The case is Wendy’s International Inc., v. United Dairy Farmers Inc., 2:13-cv-00596-ALM-NMK, U.S. District Court, Southern District of Ohio (Columbus).

For more trademark news, click here.

For copyright news, click here.

Trade Secrets/Industrial Espionage

China’s Sinovel Charged by U.S. With Stealing Trade Secrets

Sinovel Wind Group Co., a Chinese wind-turbine company, was charged with stealing trade secrets from its former U.S. partner, a case of industrial espionage that may heighten tensions in U.S.-China relations in the wake of the Edward Snowden affair.

U.S. prosecutors secured an indictment of the company and two of its executives in federal court yesterday in Madison, Wisconsin. Also charged was Dejan Karabasevic, who pleaded guilty in Klagenfurt, Austria, to stealing source code for the turbine controllers made by American Superconductor Corp., his former employer. The company lost more than $1 billion in market value after the theft.

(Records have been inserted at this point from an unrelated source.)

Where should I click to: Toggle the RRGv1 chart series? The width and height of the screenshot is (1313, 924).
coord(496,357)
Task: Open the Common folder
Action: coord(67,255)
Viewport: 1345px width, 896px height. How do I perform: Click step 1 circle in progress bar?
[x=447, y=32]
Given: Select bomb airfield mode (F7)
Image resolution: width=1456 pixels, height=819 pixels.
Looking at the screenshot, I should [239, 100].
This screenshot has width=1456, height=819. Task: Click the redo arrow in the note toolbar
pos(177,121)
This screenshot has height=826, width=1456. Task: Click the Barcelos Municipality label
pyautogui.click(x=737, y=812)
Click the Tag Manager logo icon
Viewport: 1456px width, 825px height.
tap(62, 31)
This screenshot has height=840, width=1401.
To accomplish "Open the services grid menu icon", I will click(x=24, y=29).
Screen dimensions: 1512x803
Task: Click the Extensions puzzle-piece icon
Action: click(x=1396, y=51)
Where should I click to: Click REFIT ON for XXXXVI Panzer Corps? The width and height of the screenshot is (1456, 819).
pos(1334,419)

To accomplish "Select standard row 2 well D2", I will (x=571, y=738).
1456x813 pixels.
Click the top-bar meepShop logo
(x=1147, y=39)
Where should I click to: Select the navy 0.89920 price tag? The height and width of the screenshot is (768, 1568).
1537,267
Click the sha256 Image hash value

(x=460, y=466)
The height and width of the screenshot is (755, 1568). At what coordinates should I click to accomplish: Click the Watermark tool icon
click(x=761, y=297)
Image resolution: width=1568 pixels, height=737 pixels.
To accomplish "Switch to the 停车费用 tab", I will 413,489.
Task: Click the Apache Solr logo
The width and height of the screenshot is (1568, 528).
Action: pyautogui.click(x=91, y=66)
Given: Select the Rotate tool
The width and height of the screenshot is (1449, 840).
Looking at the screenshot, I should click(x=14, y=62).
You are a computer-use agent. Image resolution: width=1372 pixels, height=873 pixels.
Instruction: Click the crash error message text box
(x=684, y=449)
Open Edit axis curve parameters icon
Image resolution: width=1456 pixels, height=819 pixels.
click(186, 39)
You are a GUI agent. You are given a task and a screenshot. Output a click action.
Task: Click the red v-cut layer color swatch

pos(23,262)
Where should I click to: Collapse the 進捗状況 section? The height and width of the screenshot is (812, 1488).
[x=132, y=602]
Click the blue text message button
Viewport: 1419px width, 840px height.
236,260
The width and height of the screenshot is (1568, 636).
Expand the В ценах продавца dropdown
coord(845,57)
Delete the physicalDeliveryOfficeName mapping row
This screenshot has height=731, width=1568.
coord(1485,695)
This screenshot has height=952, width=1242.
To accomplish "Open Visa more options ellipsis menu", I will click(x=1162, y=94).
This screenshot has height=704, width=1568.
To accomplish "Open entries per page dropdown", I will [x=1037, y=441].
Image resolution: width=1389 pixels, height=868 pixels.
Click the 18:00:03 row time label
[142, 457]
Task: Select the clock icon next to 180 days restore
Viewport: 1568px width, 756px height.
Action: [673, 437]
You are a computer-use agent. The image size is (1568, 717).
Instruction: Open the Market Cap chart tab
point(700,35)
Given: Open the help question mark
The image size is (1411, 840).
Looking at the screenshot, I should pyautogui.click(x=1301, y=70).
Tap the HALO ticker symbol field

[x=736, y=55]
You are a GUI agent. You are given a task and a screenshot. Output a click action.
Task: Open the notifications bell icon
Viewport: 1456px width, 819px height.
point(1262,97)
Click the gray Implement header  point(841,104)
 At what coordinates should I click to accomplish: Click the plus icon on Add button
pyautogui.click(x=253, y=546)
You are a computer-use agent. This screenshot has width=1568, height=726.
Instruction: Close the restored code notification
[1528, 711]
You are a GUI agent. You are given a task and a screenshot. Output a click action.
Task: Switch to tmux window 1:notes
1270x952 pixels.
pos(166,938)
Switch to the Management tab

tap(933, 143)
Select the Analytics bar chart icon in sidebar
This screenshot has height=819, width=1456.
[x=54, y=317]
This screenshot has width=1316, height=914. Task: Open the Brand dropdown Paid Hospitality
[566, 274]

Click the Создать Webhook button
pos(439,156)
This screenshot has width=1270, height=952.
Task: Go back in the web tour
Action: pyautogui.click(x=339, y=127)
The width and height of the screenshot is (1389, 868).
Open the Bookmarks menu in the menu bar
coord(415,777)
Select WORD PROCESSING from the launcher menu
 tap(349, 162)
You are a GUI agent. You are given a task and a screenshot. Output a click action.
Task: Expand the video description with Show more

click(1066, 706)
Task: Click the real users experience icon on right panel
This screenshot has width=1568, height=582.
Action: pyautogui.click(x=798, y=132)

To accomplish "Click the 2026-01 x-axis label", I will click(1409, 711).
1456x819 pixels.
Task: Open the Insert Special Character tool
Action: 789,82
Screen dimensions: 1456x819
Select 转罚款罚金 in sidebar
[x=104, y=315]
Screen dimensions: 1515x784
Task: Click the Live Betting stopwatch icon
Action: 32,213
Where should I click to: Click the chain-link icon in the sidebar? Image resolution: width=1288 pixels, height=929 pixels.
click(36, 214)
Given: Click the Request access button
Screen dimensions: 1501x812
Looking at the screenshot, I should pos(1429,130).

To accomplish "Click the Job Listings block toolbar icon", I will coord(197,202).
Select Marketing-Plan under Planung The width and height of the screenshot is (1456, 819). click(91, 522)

The timing of the indictment is likely to give it prominence in U.S. dispute with China over economic espionage. That conflict has only been inflamed by Snowden’s disclosures of U.S. computer-based spying and China’s decision to allow the ex-National Security Agency contractor to fly to Russia from Hong Kong, where he had fled.

“My 5-year-old understands that this is wrong,” AMSC Chief Executive Officer Daniel McGahn said by telephone.

The indictment is the latest development in a legal struggle between AMSC, a maker of small industrial computers that fit inside wind turbines, and the company that was formerly its largest customer. AMSC, based in Devens, Massachusetts, is seeking more than $1.2 billion in damages from Sinovel in Chinese courts, accusing Sinovel of putting the stolen source code in more than 1,000 turbines that it sold in China.

Prosecutors allege that Sinovel, which was charged with conspiracy, theft of trade secrets and fraud, cheated AMSC out of more than $800 million.

The case is U.S. v. Sinovel Wind Group Co. Ltd., 13-cr-00084, U.S. District Court, Western District of Wisconsin (Madison).

Lofgren Introduced Private Trade-Secret Section to EEA

Democratic Representative Zoe Lofgren of California introduced legislation to allow individuals to recover damages under the Economic Espionage Act.

HR2466 would give “any person who suffers injury” under a violation of this act to purse a civil case against the violator in order to be compensated. Under this legislation, a case must be brought within two years of the date of the action or the discovery of damage.

The legislation doesn’t cover reverse engineering. In fact, it specifically states that those who obtain information without authorization who have worked backward “from a lawfully obtained known product or service to divine the process that aided its development or manufacture” may not be charged.